Parliament Gardens is a small park in downtown Windhoek, Namibia. It is located between the Tintenpalast (Namibia's Parliament building) and the Christuskirche. It was laid out in 1932 and was originally called the Tintenpalast gardens, adopting its present name after Namibian independence in 1990.

Parliament Gardens contains Namibia's first post-independence monument: a bronze-cast statue of the Herero chief Hosea Kutako. Two other Namibian nationalists are also honoured with bronze statues in the gardens: Hendrik Samuel Witbooi and Theophilus Hamutumbangela. The three statues flank the steps up to parliament's main entrance. 

The gardens used to be an olive plantation, and still include an olive grove. They also contain a bowling green lined with bougainvilleas along with a thatched-roof clubhouse. Twice a month the gardens host "Theatre in the Park", run by the College of the Arts.

→ **EXERCISES TO COMPLETE**
1/ For each statement, say yes or no depending on whether it agrees with the Parliament Gardens passage, and quote the exact words that decide it: (a) The gardens were laid out in 1932. (b) The gardens took their present name in 1932. (c) "Theatre in the Park" takes place every week.
2/ Write out the Parliament Gardens passage word for word, between "The gardens used" and "of the Arts.", inclusive.
Use nothing but the Parliament Gardens passage as your source.

→ **GIVEN INFORMATION**

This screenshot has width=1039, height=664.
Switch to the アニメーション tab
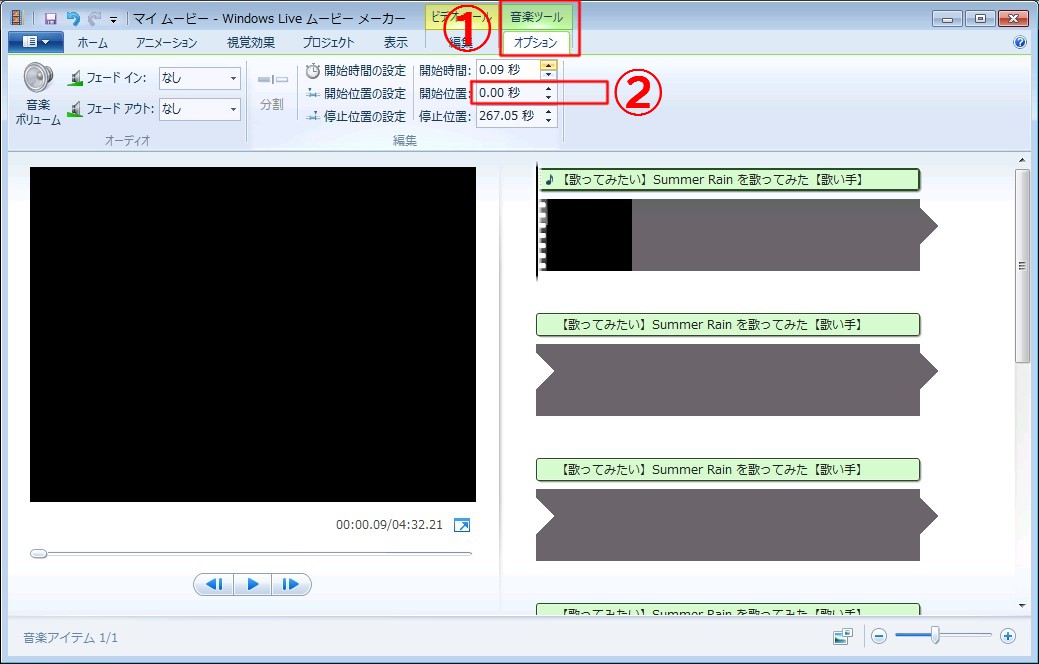(x=166, y=43)
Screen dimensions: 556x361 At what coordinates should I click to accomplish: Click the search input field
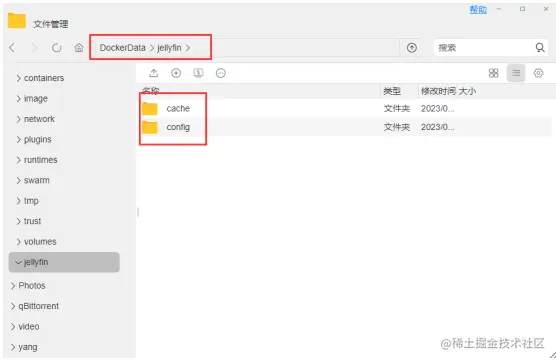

→ **ANSWERS FOR THIS EXERCISE**
1/
(a) Yes: "It was laid out in 1932"
(b) No: "adopting its present name after Namibian independence in 1990"
(c) No: "Twice a month the gardens host "Theatre in the Park""

2/
The gardens used to be an olive plantation, and still include an olive grove. They also contain a bowling green lined with bougainvilleas along with a thatched-roof clubhouse. Twice a month the gardens host "Theatre in the Park", run by the College of the Arts.